Nay Myo Kyaw, altresì noto come Nay Phone Latt, era stato tratto in arresto lo scorso gennaio: vicino al partito di opposizione, la Lega Nazionale per la Democrazia, aveva seguito passo passo il dipanarsi delle proteste condotte dai monaci. Oltre ad aggiornare i suoi concittadini attraverso il suo blog , aveva sfidato le censure e la propaganda offrendo alla rete una testimonianza attraverso una campagna informativa condotta via email per documentare, attraverso cronache e foto, gli eventi dello scorso settembre. Aveva inoltre dato spazio nel suo blog ad una vignetta satirica che raffigurava il capo della giunta militare.
La sentenza è stata formalizzata da un tribunale di Rangoon: Nay Phone Latt non ha potuto contare sull’appoggio del suo legale, a sua volta incarcerato per oltraggio alla corte, ed è stato condannato a 15 anni di carcere sulla base della legge che punisce i cybercriminali, a 2 anni per “aver creato allarme” presso i suoi concittadini, a 3 anni e mezzo perché riconosciuto in possesso di un video che non avrebbe dovuto circolare.

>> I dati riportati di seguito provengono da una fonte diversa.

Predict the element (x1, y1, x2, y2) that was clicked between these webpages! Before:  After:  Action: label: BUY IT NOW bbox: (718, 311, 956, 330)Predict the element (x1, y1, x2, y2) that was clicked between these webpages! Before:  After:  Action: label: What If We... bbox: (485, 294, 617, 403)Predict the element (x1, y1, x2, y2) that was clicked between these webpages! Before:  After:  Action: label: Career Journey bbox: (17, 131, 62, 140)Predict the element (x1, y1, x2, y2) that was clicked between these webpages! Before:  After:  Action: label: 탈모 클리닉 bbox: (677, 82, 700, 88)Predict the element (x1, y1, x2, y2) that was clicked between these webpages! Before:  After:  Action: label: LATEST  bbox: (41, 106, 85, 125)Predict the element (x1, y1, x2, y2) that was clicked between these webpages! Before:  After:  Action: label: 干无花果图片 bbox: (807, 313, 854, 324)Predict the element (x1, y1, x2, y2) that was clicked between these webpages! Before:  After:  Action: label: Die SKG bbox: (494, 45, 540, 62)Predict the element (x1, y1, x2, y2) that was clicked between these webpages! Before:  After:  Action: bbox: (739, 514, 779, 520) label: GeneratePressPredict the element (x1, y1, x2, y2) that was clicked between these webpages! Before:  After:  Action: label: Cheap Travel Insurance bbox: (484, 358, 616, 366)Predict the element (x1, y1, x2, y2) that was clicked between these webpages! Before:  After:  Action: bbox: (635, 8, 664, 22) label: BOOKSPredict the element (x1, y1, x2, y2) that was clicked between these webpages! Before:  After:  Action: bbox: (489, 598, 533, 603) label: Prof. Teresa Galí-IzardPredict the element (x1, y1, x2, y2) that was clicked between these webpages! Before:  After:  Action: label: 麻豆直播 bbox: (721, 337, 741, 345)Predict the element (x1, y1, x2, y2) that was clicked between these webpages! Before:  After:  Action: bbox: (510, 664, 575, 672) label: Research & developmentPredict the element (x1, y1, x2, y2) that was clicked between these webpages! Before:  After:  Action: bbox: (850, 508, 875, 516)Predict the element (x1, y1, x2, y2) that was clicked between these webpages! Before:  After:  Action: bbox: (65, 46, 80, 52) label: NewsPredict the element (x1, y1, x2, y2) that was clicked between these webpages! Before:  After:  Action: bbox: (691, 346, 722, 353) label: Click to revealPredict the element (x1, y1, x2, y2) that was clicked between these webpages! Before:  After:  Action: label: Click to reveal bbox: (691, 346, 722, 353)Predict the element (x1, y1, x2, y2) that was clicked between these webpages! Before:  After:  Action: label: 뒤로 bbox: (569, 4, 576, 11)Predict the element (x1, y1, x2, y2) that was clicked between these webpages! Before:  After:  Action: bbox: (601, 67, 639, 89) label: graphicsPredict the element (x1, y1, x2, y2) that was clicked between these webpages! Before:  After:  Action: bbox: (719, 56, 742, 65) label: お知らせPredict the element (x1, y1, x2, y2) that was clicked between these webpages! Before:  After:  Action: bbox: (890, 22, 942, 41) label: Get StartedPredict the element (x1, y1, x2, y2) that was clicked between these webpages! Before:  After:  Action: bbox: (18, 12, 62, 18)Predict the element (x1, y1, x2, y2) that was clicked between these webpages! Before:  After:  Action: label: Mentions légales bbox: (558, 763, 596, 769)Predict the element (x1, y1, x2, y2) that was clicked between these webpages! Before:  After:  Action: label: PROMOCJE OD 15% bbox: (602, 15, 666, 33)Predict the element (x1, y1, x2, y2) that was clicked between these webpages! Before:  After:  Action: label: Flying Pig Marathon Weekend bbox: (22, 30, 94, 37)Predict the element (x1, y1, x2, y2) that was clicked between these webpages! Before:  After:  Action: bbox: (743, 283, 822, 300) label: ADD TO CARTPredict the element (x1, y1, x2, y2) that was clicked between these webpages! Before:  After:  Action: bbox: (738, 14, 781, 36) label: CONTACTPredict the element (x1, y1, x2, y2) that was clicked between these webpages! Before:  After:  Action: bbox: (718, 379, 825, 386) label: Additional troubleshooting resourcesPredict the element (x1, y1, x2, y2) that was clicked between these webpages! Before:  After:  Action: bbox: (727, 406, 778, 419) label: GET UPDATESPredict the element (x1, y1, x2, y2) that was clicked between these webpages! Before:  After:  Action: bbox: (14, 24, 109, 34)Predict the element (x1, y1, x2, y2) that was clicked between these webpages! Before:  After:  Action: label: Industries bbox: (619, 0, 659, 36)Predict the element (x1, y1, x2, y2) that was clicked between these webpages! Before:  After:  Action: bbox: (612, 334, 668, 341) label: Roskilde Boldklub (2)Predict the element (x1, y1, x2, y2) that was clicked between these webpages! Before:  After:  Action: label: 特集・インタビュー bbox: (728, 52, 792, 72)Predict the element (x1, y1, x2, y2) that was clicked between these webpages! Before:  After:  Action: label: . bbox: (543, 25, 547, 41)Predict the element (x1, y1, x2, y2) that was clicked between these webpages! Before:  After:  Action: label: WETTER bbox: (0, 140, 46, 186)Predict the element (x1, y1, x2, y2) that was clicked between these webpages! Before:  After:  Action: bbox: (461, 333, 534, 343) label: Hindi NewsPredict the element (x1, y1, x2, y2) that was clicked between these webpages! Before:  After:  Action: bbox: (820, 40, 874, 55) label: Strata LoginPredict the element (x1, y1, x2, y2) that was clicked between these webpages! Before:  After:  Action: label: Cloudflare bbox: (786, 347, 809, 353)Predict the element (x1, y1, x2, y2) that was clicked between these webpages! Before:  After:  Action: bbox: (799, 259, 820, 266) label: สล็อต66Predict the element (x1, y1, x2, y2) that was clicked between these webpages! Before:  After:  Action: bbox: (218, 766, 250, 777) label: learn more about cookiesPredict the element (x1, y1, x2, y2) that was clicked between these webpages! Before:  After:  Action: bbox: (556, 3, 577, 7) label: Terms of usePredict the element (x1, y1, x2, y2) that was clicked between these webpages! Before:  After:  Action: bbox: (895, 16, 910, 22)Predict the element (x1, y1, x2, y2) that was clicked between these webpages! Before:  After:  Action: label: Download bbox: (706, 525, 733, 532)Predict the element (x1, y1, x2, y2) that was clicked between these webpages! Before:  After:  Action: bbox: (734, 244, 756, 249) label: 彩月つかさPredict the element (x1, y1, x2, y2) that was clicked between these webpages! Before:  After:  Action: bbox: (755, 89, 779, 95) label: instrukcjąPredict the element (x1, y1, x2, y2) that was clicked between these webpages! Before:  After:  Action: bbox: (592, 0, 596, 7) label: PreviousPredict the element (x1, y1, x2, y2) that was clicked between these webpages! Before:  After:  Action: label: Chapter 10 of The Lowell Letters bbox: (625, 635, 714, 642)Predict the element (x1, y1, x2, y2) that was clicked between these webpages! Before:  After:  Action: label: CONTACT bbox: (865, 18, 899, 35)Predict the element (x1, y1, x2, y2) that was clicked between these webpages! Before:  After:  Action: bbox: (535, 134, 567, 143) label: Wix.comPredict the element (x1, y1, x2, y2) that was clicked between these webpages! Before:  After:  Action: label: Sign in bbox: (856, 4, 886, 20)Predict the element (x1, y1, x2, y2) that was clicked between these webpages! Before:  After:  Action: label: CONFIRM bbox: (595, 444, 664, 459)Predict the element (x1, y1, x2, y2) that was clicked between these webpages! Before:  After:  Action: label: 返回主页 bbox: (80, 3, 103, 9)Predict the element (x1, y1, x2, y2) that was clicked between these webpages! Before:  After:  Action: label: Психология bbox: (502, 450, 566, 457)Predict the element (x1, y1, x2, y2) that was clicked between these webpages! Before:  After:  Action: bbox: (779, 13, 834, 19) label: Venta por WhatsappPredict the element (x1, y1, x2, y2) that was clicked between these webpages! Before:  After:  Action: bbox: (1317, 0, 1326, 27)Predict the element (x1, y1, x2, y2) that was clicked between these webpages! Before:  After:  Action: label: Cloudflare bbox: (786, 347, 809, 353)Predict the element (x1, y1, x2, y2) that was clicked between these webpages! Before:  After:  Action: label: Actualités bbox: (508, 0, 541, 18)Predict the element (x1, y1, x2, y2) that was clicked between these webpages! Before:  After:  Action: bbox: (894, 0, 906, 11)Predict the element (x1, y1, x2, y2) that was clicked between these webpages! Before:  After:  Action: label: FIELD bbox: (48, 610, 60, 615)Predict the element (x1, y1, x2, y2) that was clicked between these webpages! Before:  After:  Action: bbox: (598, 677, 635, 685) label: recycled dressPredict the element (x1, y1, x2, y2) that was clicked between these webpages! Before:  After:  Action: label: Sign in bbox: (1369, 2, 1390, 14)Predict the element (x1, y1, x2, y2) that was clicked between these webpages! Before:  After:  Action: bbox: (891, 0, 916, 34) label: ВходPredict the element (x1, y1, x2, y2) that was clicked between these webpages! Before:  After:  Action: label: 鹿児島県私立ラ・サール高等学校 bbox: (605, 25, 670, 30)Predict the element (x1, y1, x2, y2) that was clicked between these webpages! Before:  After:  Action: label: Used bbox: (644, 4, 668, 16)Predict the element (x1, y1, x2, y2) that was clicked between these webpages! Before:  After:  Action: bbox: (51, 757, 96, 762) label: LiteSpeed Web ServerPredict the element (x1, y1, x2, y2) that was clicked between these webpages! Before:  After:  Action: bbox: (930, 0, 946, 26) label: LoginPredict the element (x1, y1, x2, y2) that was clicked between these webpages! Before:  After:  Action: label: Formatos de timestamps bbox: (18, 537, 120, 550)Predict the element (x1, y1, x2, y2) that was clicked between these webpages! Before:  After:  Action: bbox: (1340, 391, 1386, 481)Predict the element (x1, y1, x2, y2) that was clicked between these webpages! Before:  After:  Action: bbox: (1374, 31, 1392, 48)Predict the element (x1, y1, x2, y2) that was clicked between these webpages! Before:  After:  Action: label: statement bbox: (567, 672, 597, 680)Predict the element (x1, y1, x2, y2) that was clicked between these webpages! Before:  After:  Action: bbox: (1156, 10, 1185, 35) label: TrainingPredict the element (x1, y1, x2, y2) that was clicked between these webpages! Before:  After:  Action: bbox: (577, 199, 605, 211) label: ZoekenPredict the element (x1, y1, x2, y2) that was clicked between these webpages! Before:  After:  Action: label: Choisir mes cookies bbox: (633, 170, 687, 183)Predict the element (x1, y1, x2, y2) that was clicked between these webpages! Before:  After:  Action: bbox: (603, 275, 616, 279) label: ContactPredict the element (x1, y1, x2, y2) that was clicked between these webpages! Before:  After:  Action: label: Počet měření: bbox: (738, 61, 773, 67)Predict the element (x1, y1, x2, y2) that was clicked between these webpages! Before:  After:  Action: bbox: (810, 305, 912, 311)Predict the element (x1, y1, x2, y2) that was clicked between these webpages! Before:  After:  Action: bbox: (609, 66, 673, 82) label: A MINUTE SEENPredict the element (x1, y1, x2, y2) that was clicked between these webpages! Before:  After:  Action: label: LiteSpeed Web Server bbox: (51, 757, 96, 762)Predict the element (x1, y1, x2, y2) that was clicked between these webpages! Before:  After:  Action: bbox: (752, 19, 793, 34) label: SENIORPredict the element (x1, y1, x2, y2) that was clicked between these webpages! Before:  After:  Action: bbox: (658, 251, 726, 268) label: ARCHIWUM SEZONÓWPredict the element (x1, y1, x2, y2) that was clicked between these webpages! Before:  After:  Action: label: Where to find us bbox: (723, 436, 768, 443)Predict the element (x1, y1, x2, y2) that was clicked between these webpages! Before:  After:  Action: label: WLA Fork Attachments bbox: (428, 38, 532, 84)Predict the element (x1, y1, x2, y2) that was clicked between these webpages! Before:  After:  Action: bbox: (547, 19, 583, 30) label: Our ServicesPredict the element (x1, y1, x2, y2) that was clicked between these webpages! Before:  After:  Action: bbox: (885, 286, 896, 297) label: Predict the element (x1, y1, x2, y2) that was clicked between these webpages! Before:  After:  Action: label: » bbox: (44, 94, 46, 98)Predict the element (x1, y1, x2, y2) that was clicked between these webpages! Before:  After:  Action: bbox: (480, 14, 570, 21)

Insieme a Nay Phone Latt le autorità del Myanmar hanno scodellato una condanna nei confronti di un altro attivista, il poeta Saw Wai, per aver pubblicato un libello in versi che si scagliava nei confronti delle autorità del paese in cui vive. Accusato di diffamazione, dovrà scontare due anni di carcere. Ma sono in molti i dissidenti che il governo sta tentando di ridurre al silenzio dietro alle sbarre.
“Le autorità hanno imposto una punizione straordinariamente severa a Nay Phone Latt solo per aver usato Internet – denunciano Reporers Sans Frontières e Burma Media Association – questa sentenza impressionante ha l’obiettivo di terrorizzare coloro che si rivolgono all’online per tentare di eludere il controllo pervasivo operato dalla dittatura sulle notizie e sull’informazione”. Un controllo che, fra tariffe proibitive e blocco di link non risparmia la rete.